Я прошла мимо здания шелкоткацкой фабрики. Сколько раз я заходила сюда в дни зарплаты, чтобы взять у Бакара деньги на обед…
Бакар не остался в аспирантуре, окончил заочный и увлекся изобретательством. Начал работать на фабрике. У него уже шесть патентов на изобретения. Может, он уже и седьмой получил, не знаю… Второй месяц я ничего не знаю о его делах…
«Зачем ты кончала филологический, — часто говорил мне Бакар, — изучила бы лучше иностранные языки, сидела бы себе дома (можно подумать, что я сейчас не дома сижу), ученики бы к тебе приходили…»
Цеха шелкоткацкой фабрики были ярко освещены. Доносился слаженный гул станков, за каждым окном колыхались радуги пестрых нитей.
Я вышла на площадь Героев и взглянула на цирк. Круглое здание, взгромоздившееся на гору, длинная лестница, освещенная с обеих сторон лампионами. По лестнице спускались люди. Я спряталась в тени дерева и начала вглядываться в толпу…
Прошел целый век, лестница опустела, а Бакара не было видно. Страшное подозрение закралось мне в душу. Неужели он обманул меня и пошел куда-то в другое место? Но Гогита? Вдруг мной овладел страх, страх, что подозрения мои могут подтвердиться… Я не думала, что при виде Бакара страх этот усилится…
Они шли как приятели, огромный, широкоплечий Бакар и маленький, хрупкий Гогита. Мои любимые, самые любимые люди на свете… Бакар курил, Гогита о чем-то оживленно ему рассказывал. Я не часто видела на лице моего сына такое счастливое выражение. Я вздрогнула, растерялась: а как я объясню, почему я здесь? Я представила себе их удивление и побежала, побежала как пристыженная одураченная девчонка, которая думает, что, если она спрячется, стыд пройдет сам по себе.

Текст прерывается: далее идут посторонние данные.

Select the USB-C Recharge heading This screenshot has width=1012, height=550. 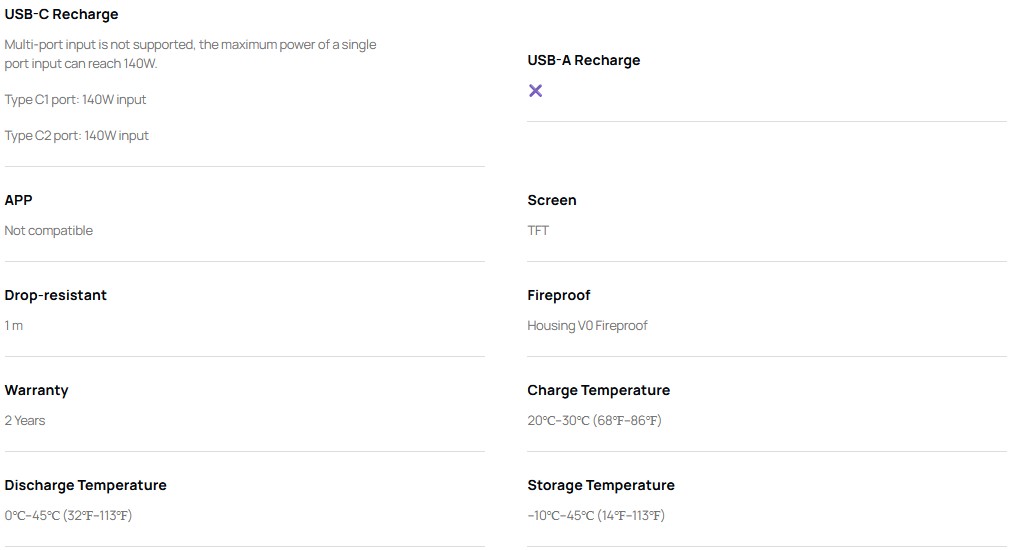pyautogui.click(x=61, y=14)
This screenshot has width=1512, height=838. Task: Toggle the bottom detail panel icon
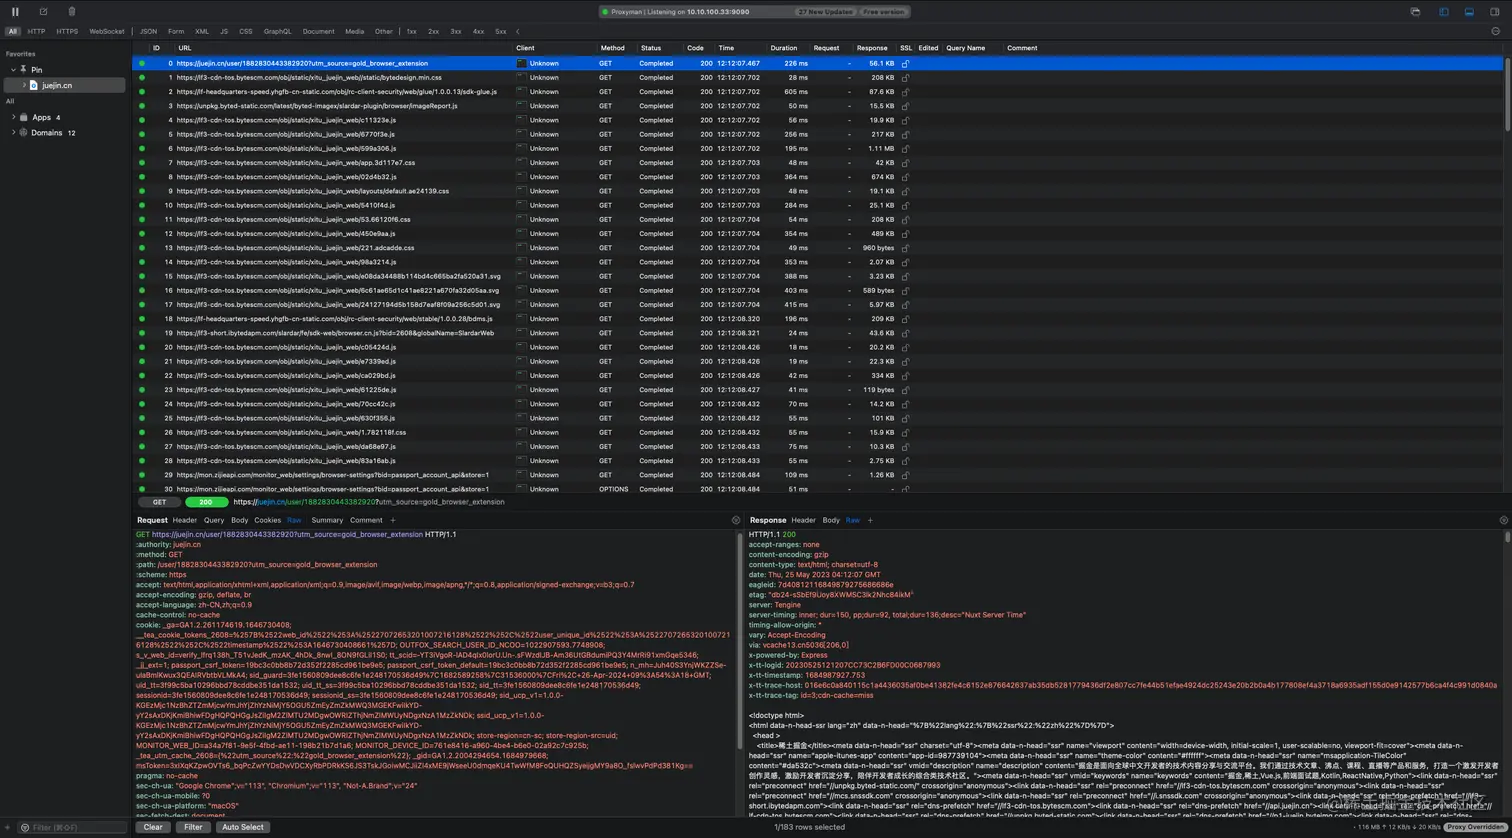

Поздно ночью, когда за занавеской, натянутой между книжным шкафом и буфетом, раздалось глубокое спокойное дыхание Гогиты, Бакар приподнялся на своей кровати и шепотом спросил:
— Почему ты не спишь?
— Не знаю… не спится…
— Ты случайно не больна?
Почему мне его голос показался таким теплым, ласковым. Угрызения совести, наверное, рождают излишнее сочувствие.
— Нет, я не больна… Все уже прошло.
Кровать заскрипела, я думала, Бакар собирается перейти ко мне, но ошиблась, он снова лег.
— Я как раз сегодня на работе думал: уж не беременна ли ты?
— Нет, Бакар! — Невольно я усмехнулась так горько, что спохватившись, добавила, чтобы он ни о чем не догадался: — Я бы сказала тебе.
А про себя я подумала: «Как ты наивен, мой любимый, до чего же ты наивен…»
— Тетя Пело спросила меня, как твой племянник. С ним что-нибудь случилось?
— Ничего! — сказала я, почему-то вдруг почувствовала, что если я сейчас не выскажу всего и не разберусь во всем, потеряю покой и не засну.